A mass is suspended from a vertica spring which is executing SHM of frequency 5 Hz.
The spring is unstretched at the highest point of oscillation. Maximum speed of the mass is (take, acceleration due to gravity, `g=10m//s^(2)` )

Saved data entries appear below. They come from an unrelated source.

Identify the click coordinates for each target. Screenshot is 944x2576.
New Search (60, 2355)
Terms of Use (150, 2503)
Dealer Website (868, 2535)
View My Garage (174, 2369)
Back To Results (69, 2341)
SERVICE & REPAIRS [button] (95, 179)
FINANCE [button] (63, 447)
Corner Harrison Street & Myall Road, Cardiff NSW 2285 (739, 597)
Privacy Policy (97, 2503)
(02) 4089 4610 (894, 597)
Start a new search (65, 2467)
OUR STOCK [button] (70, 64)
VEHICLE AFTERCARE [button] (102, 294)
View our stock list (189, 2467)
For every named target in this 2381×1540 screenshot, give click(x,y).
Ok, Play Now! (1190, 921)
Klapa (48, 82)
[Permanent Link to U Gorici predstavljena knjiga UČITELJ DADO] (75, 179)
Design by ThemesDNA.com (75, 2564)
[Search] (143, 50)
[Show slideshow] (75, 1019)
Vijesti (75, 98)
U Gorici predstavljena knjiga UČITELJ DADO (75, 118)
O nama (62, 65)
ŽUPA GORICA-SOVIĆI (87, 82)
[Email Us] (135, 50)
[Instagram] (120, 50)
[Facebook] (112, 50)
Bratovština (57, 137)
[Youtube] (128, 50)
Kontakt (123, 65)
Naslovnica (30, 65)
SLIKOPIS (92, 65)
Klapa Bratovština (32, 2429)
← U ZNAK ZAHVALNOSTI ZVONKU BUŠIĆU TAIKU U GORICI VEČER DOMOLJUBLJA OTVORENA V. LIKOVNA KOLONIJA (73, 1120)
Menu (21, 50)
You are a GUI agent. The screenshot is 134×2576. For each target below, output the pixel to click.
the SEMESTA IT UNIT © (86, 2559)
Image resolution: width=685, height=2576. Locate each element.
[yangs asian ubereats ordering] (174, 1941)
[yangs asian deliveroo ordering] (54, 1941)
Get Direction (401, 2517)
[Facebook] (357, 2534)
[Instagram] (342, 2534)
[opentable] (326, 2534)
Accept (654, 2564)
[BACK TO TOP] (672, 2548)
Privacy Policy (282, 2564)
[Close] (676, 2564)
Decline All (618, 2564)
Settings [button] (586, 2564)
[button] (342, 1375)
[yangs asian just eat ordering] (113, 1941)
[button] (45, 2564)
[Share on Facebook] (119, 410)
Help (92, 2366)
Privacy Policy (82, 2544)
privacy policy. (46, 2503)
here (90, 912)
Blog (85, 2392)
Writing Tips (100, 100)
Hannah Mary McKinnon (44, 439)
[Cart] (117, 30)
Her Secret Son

To find the maximum speed of a mass suspended from a vertical spring executing simple harmonic motion (SHM) with a frequency of 5 Hz, we can follow these steps: ### Step 1: Understand the relationship between frequency, spring constant, and mass The frequency \( f \) of a mass-spring system in SHM is given by the formula: \[ f = \frac{1}{2\pi} \sqrt{\frac{k}{m}} \] where \( k \) is the spring constant and \( m \) is the mass. ### Step 2: Rearrange the formula to find \( \frac{k}{m} \) From the frequency equation, we can rearrange it to find \( \frac{k}{m} \): \[ \sqrt{\frac{k}{m}} = 2\pi f \] Squaring both sides gives: \[ \frac{k}{m} = (2\pi f)^2 \] ### Step 3: Substitute the given frequency Substituting \( f = 5 \, \text{Hz} \): \[ \frac{k}{m} = (2\pi \cdot 5)^2 = (10\pi)^2 = 100\pi^2 \] ### Step 4: Find the amplitude of the oscillation At the highest point of oscillation, the spring is unstretched, and the maximum extension (amplitude \( A \)) can be expressed as: \[ A = \frac{mg}{k} \] Since \( k = \frac{100\pi^2 m}{1} \) from the previous step, we can substitute this into the amplitude equation: \[ A = \frac{mg}{\frac{100\pi^2 m}{1}} = \frac{g}{100\pi^2} \] ### Step 5: Calculate the maximum speed The maximum speed \( V_{\text{max}} \) in SHM is given by: \[ V_{\text{max}} = \omega A \] where \( \omega = 2\pi f \). We already know \( f = 5 \, \text{Hz} \), so: \[ \omega = 2\pi \cdot 5 = 10\pi \] Now substituting for \( A \): \[ V_{\text{max}} = 10\pi \cdot \frac{g}{100\pi^2} \] Substituting \( g = 10 \, \text{m/s}^2 \): \[ V_{\text{max}} = 10\pi \cdot \frac{10}{100\pi^2} = \frac{100\pi}{100\pi^2} = \frac{1}{\pi} \] ### Final Answer Thus, the maximum speed of the mass is: \[ V_{\text{max}} = \frac{1}{\pi} \, \text{m/s} \] ---